CS 388 Natural Language Processing
Homework 1: N-gram Language Models

Due: Feb. 18, 2015

In this assignment you will explore a modification of a simple, typical N-gram language model and experimentally test it on English data.

Existing Bigram Model

Java code for a simple bigram language model is on the department file server in /u/mooney/cs388-code/nlp/lm/BigramModel.java. The code uses simple linear interpolation with a unigram model for smoothing, just using fixed weights (0.9 and 0.1) for combining the bigram and unigram model. During training, it replaces the first occurrence of a token with < UNK> for "unknown" in order to handle novel (out-of-vocabulary, OOV) words encountered in testing (which are also replaced with < UNK>). It computes complete sentence probability and perplexity in log space in order to avoid problems with floating-point underflow when multiplying many small probabilities. Read the comments in the code to familiarize yourself with this short program.

This model can be trained and tested on sentence-segmented data in the Linguistic Data Consortium (LDC)'s Penn Treebank collection. See the part-of-speech tagged (POS) data in /projects/nlp/penn-treebank3/tagged/pos/. The class POSTaggedFile in /u/mooney/cs388-code/nlp/lm/ contains code for extracting tokenized, sentence-segmented text from these POS-tagged files, see the comments in this file for details.

The main method for BigramModel trains and tests the model on LDC tagged files. It takes a list of tagged files and/or directories as arguments and its last argument (a real value between 0 and 1) is the fraction of the sentences in this data to use for testing. See a trace file running this program. It shows a trace of training and testing the model on the atis (airline booking query), wsj (Wall Street Journal text) and brown (Brown corpus of mixed-genre text) corpora using the first 90% of the sentences for training and the last 10% for testing. It shows perplexity for both the training and held-out test data. The additional "Word Perplexity" measure excludes the prediction for the end-of-sentence (</S>) token, which will be used for the comparisons discussed below.

Your Task: Backward and Bidirectional Bigram Models

Standard N-gram language models model the generation of text from left to right. However, in some cases, tokens might be better predicted from their right context rather than their left context.

Your first task is to produce a "backward" bigram model that models the generation of a sentence from right to left. Think of a very simple way to very quickly use BigramModel to produce a BackwardBigramModel that is identical except for the modeling direction. The one significant difference between a left-to-right and a right-to-left (backward) model is that the backward model's final prediction is to predict sentence-start (< S>) rather than sentence-end (</S>). Therefore, the "Word Perplexity" version of the evaluation metric that ignores the prediction of sentence boundaries in either direction, is the fairest way to compare these two models.

Test your backward model on the atis, wsj, and brown corpora and produce a trace analogous to the BigramModel trace file for BackwardBigramModel.
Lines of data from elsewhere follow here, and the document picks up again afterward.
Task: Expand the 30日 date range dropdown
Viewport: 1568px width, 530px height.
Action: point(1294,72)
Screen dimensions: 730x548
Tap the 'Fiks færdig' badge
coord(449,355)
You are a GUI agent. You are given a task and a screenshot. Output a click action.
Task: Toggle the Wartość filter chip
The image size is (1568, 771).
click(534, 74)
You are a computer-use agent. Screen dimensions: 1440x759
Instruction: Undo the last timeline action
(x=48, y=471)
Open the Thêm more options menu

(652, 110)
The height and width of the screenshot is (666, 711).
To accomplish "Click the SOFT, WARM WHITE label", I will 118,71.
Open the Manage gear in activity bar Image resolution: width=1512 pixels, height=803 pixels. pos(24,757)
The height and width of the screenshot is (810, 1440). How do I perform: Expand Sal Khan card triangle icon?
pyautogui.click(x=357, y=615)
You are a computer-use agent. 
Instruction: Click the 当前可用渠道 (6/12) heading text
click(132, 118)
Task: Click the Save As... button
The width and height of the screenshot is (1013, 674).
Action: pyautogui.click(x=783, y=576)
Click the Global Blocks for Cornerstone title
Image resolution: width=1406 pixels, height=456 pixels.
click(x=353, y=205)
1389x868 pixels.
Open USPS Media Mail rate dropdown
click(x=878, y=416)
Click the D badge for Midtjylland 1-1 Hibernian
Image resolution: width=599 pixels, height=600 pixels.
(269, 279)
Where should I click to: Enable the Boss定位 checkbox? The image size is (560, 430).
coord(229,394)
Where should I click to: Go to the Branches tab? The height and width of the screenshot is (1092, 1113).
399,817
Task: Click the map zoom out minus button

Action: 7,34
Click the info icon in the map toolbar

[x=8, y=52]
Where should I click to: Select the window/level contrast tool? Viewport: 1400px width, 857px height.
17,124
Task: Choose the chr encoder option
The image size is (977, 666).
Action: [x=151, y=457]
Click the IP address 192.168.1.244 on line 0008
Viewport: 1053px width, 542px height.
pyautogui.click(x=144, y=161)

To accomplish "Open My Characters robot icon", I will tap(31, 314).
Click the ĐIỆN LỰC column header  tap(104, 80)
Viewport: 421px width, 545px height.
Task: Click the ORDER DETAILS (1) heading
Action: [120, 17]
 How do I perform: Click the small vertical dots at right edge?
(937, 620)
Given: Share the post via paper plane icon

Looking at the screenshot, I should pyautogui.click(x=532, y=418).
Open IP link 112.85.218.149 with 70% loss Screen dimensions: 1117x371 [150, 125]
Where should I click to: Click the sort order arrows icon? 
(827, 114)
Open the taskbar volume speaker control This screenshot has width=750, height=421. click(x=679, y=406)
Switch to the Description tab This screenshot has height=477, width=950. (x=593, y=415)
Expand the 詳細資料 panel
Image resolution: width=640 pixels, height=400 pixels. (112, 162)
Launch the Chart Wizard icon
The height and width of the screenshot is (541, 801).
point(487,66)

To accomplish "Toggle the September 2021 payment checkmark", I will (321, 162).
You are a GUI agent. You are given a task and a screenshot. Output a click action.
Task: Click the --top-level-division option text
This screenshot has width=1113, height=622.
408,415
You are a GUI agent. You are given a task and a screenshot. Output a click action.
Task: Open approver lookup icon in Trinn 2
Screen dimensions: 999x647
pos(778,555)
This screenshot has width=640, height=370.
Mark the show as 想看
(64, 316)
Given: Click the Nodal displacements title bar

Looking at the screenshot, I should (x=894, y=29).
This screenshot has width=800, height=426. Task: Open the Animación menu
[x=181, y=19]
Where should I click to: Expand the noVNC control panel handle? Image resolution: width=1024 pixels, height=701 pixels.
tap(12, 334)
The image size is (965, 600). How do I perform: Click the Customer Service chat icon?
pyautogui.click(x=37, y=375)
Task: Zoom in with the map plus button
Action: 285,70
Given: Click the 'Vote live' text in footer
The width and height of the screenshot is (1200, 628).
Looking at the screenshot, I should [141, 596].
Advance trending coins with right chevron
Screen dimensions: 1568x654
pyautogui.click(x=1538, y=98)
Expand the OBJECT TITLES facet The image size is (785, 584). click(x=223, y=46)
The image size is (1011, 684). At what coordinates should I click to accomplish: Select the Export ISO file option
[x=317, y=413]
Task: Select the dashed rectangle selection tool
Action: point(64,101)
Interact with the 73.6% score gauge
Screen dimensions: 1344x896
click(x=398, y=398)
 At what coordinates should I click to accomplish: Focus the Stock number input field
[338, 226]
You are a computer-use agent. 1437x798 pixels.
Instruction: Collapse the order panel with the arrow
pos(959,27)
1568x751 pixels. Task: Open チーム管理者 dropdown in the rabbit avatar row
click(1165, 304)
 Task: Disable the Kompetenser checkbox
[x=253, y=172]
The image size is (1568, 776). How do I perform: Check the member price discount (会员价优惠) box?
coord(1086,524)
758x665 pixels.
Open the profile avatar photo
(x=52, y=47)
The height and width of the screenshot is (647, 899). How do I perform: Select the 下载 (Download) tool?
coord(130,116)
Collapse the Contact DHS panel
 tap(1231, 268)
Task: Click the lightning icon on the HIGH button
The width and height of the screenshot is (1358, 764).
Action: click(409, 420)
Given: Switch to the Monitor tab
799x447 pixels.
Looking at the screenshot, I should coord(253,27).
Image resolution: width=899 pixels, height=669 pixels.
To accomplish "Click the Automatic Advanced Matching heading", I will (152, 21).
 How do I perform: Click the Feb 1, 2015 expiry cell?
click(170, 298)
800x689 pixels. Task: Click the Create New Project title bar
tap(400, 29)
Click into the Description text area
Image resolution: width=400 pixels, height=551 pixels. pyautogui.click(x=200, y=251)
Next build a BidirectionalBigramModel that combines the forward and backward model. When determining the probability of a word in the sentence, it should use both the estimate from its forward and backward contexts by linearly interpolating the probability predicted for that token by the BigramModel and the BackwardBigramModel. By default, just weight the prediction of both models equally when interpolating a probability for each word/token in the sentence, although you may try different weights if you believe the comparative results from the forward and backward model warrant that they be weighted differently.

Test your bidirectional model on the atis, wsj, and brown corpora and produce a trace analogous to the BigramModel trace file for BidirectionalBigramModel.

Both your BackwardBigramModel and BidirectionalBigramModel should take the same input and produce the same style of output as BigramModel, except you only need to show the "Word Perplexity" for the bidirectional model. That is, for the bidirectional model you should not try to combine the probabilities for predicting sentence-start and sentence-end since these are not comparable tasks, so just don't include sentence boundary prediction in the perplexity score at all.


Using Canvas to submit your code, output trace files, and a well-written, coherent, well-formated project report (about 2 pages) that includes a nice well-structured table of comparative results and includes a discussion that answers at least the following questions:
  1. How does the "Word Perplexity" of the backward bigram model (for both training and test data) compare to the normal model? Discuss the reasons for any diferences or similarities found.
  2. How does the "Word Perplexity" of the bidirectional model (for both training and test data) compare to both the backward model and the normal model? Discuss the reasons for any diferences or similarities found.